Thursday, October 07, 2010



Torture prevents justice

The first proper trial of a Guantanamo Bay inmate was scheduled to begin today, with Ahmed Ghailani facing charges over the 1998 US embassy bombings. But the trial has been delayed, after the judge gave the prosecution a lesson in the basics of justice: that any evidence extracted by torture must be excluded.

The US government's star witness was a man they allege sold explosives to Ghailani. But as he was identified as a result of "evidence" extracted from Ghailani under torture, his evidence has been excluded as poison fruit of a poison tree:

"The government has failed to prove that Abebe's testimony is sufficiently attenuated from Ghailani's coerced statements to permit its receipt in evidence," Kaplan wrote.

[...]

On that point, Kaplan said, "Abebe was identified and located as a close and direct result of statements made by Ghailani while he was held by the CIA. The government has elected not to litigate the details of Ghailani's treatment while in CIA custody.
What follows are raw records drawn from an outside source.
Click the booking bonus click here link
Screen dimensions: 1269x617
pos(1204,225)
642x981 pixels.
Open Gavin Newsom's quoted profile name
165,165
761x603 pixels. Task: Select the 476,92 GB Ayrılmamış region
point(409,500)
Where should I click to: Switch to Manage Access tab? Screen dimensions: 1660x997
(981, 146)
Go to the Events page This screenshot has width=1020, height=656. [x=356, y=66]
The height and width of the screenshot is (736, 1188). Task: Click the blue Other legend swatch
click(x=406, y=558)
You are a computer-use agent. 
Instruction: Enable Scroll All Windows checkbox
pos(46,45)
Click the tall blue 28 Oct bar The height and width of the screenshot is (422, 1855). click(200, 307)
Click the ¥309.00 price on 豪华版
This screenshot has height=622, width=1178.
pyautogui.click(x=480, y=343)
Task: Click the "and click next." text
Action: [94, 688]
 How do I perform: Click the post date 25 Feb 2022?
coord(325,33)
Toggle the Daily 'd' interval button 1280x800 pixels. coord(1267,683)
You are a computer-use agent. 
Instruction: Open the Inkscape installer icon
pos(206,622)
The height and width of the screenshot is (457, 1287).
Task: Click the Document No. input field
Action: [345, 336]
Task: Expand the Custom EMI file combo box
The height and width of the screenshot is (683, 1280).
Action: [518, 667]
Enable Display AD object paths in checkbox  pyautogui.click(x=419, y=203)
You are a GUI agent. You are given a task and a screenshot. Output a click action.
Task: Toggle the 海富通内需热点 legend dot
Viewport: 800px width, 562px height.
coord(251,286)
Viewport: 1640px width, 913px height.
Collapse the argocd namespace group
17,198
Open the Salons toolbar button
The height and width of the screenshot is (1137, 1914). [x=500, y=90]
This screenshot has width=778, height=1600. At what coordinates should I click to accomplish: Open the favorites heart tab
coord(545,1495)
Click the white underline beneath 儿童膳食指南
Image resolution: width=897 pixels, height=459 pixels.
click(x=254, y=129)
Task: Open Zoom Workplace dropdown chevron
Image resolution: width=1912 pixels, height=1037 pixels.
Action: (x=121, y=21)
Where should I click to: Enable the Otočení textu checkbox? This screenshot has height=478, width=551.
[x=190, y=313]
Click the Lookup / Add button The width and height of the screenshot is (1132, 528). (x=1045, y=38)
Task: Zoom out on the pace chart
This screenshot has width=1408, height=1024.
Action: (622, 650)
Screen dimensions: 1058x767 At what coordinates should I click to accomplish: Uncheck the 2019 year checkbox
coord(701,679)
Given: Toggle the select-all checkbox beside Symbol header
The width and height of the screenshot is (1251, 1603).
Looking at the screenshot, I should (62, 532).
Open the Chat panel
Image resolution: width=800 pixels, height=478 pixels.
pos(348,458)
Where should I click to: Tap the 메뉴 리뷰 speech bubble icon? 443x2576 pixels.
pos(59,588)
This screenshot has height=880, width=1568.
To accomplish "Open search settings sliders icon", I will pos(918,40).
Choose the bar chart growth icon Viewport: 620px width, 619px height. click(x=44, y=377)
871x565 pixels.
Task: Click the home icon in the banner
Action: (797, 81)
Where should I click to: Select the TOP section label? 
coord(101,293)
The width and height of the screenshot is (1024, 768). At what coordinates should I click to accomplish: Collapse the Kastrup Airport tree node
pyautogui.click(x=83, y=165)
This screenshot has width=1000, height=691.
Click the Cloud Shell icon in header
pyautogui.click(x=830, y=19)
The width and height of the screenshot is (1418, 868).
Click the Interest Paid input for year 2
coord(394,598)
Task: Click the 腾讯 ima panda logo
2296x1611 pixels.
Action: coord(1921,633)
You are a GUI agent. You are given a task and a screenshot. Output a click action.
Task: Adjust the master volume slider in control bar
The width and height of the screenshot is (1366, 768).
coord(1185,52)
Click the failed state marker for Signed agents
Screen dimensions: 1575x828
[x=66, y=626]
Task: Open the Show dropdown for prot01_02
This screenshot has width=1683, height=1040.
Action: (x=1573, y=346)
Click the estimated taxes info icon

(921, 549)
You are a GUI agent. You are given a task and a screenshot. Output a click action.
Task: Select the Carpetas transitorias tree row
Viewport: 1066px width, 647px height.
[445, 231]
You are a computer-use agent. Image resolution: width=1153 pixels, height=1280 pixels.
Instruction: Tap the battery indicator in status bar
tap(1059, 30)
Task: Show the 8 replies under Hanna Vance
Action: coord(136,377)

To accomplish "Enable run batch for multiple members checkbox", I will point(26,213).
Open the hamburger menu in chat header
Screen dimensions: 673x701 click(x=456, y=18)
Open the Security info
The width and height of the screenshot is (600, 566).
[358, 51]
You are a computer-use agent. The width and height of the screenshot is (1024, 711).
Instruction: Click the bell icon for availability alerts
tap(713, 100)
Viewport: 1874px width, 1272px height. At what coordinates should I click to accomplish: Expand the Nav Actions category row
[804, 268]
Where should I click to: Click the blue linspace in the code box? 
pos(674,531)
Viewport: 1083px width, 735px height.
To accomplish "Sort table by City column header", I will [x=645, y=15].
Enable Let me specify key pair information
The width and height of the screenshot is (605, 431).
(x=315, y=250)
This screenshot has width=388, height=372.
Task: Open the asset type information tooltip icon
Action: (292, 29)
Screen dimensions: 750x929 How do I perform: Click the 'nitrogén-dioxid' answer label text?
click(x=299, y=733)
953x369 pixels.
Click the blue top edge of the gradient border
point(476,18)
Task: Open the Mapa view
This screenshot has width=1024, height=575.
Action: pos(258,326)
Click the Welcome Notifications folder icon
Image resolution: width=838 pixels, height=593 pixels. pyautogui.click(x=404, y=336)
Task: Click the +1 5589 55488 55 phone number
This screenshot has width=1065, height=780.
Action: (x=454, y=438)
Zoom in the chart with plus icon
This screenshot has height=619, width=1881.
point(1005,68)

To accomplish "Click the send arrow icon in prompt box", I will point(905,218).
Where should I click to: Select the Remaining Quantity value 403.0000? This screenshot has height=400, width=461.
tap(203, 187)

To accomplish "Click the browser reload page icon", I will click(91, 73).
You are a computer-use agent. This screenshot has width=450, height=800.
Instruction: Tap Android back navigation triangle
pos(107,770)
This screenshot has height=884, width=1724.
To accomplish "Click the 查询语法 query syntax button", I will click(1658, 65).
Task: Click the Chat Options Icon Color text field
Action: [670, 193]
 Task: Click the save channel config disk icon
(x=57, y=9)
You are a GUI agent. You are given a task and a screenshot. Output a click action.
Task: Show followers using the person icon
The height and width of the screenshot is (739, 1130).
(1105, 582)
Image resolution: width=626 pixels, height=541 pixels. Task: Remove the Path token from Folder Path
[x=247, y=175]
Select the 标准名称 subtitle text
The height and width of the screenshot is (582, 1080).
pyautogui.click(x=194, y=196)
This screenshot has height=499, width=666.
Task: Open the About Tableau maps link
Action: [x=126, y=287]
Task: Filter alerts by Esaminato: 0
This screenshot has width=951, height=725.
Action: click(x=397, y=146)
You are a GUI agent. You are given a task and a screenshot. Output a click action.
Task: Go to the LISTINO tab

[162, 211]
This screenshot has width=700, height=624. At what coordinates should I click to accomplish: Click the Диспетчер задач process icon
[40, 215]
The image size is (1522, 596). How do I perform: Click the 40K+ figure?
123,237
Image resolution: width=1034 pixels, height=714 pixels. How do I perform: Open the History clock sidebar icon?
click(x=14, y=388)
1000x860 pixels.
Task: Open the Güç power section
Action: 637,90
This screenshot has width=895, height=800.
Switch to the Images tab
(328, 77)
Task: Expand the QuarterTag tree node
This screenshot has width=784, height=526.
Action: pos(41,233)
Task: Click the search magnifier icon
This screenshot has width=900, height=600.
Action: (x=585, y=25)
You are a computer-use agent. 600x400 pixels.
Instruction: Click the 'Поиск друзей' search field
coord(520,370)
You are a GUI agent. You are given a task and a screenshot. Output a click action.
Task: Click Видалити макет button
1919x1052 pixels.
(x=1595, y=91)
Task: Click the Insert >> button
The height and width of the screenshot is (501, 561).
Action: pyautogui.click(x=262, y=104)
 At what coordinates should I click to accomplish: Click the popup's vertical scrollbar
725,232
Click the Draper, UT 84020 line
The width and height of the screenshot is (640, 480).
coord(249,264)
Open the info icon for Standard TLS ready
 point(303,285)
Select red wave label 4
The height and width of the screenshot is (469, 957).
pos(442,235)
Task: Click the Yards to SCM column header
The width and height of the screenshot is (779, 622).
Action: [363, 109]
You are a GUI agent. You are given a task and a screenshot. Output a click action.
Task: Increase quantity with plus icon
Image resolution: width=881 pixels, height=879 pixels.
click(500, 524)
It has sought to make this unnecessary by asking the court to assume in deciding this motion that everything Ghailani said while in CIA custody was coerced."

The lesson in this for the US government is that if you hold people without trial for 6 years, ship them around multiple CIA blacksites where they are subjected to torture, then you make it very, very difficult to try them for their crimes. You can have justice, or you can have torture - but you cannot have both.